L'irréversibilité et l'indéterminisme émergent de la mesure quantique, c'est à dire (pour les positivistes) des limitations d'accès de l'observateur à l'information. Les réalistes préfèrent voir les propriétés de la mesure quantique comme objectives et acceptent ce qui en découle : une violation d'invariance de Lorentz, à ce jour inobservable, ainsi qu'une simultanéité absolue, inobservable, et le référentiel inertiel privilégié, inobservable, qui en découlent.
.
(4) L'hypothèse réaliste et locale, mise en défaut par la violation des inégalités de Bell c'est, en plus de la localité, l'hypothèse selon laquelle un résultat de mesure quantique pourrait préexister à son observation en violation d'une maxime positiviste, à ce jour jamais mise en défaut, chère à Asher Peres : "
Unperformed mesurements have no outcomes"
(5) Jaynes, bien que réaliste, rejette l'interprétation d'une non localité objective, contrairement aux Bohm, Bell, Valentini, Scarani, Percival, Popper, Bricmont, Aspect interprétant l'effet EPR comme violant l'invariance de Lorentz à un niveau interprétatif, impliquant une simultanéité quantique absolue (donc un référentiel quantique privilégié, un référentiel d'immobilité du milieu de propagation des ondes).

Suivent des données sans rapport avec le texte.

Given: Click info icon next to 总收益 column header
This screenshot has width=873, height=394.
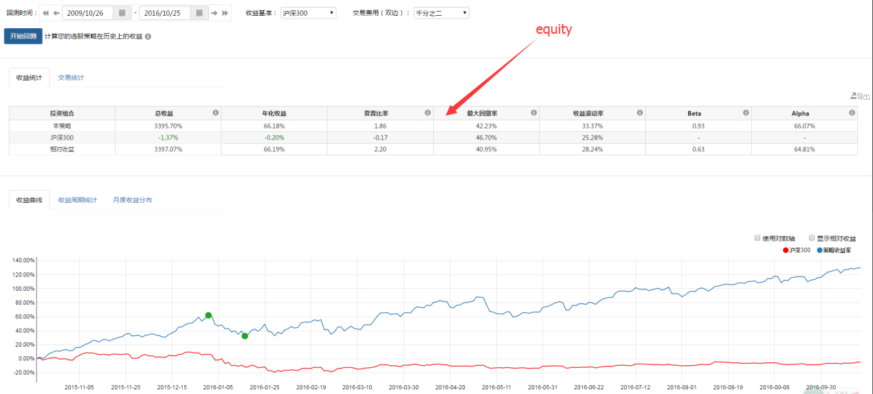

(6) On comprend bien comment marche le principe de maximisation d'entropie, physiquement et mathématiquement, faisant émerger un univers classique, caractérisé par un petit nombre d'observables macroscopiques simultanément mesurables en lisant les travaux de R. Balian, cf.
Incomplete description and relevant entropies, § 6 Least biased states and relevant entropies et § 7 Reduction of the description.